The third essay sheds light on whether African equity markets decoupled from, and / or converged with regional and global markets from 2003 to 2014, and analyzes the implications of that for shocks spillovers. Although there is no evidence of African markets convergence either regionally or globally, shock propagation exists in a time-varying setting. Regional markets in Africa are not just ‗shock absorbers‘ but also ‗shock transmitters‘.

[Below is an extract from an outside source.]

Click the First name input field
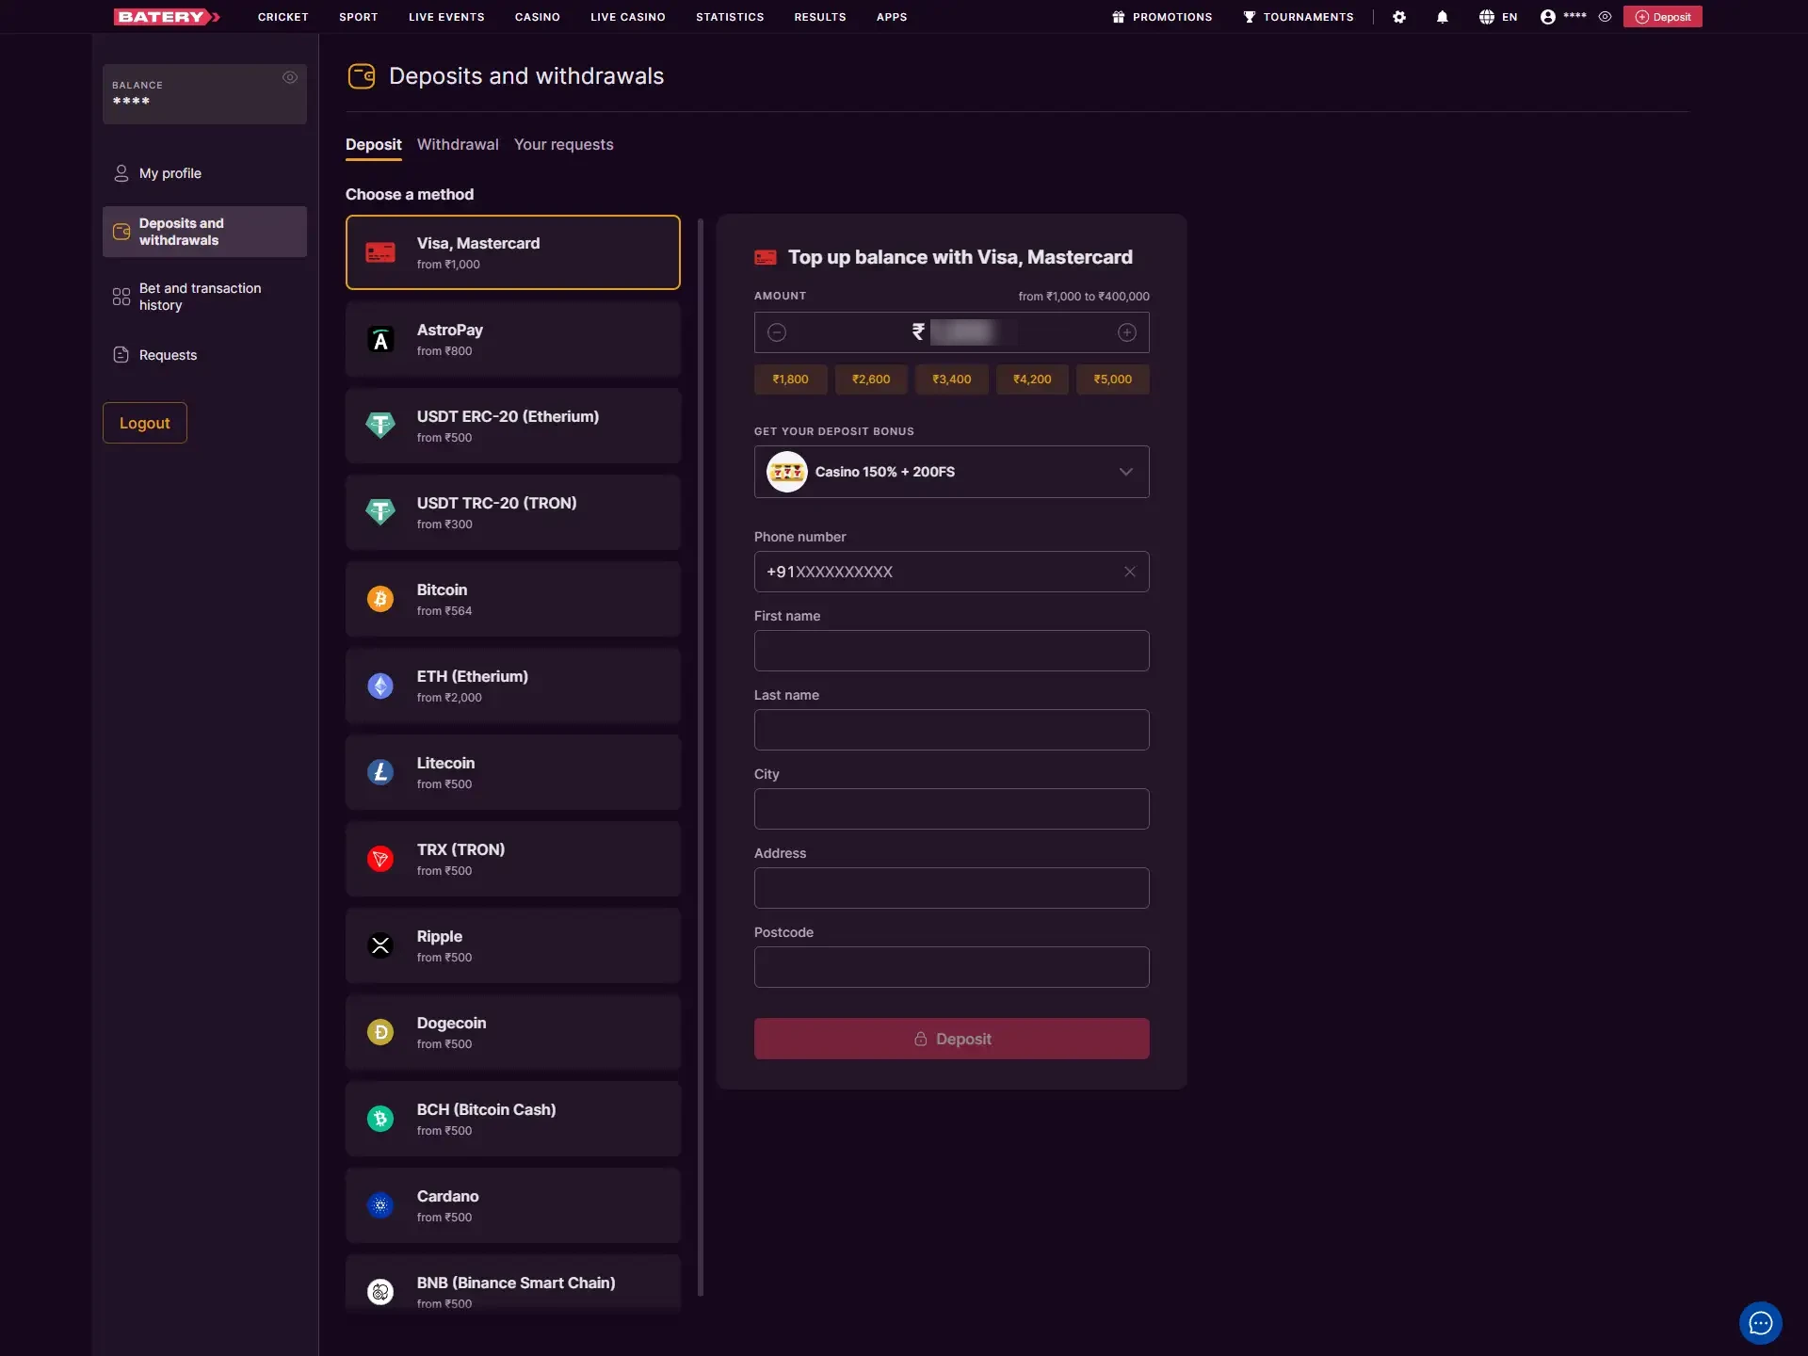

In the last essay, the dependence structure and (extreme) downside developed equity markets and currency price risk spillover effects to African stock markets using value-at-risk (VaR) and conditional value-at-risk (CoVaR) based on stochastic copulas is modeled. The study finds evidence of non-homogenous weak negative dependence between stocks and the USD and EUR exchange rates. Except for Egypt, there is evidence of positive significant dependencies between all African markets and their developed counterparts. Although, evidence of both uni-directional and bidirectional causality, as well as upper and lower tail dependencies are found across the stocks and currency markets, only some minuscule evidence of downside spillover effects was recorded, albeit episodic. It is observed that propagation of shocks from the GFC had a second round effect in African stock markets. Thus, the impact of the GFC to African economies was not through the credit crunches and liquidity freezes in Phase I of the crisis, but rather through the global recession that followed into the second phase. The findings are consistent with the view that global shocks propagation to developing markets may stagger during crisis and intensify post-crisis. A practical implication from the results is that given the relatively scarce resources and levels of technological know-how available to African governments, efforts to wean the continent‟s equity markets from adverse effects of global market crashes should be geared towards plans and programmes to mitigate the shocks not at the early stages but latter stages, where the effects to Africa could be prominently felt.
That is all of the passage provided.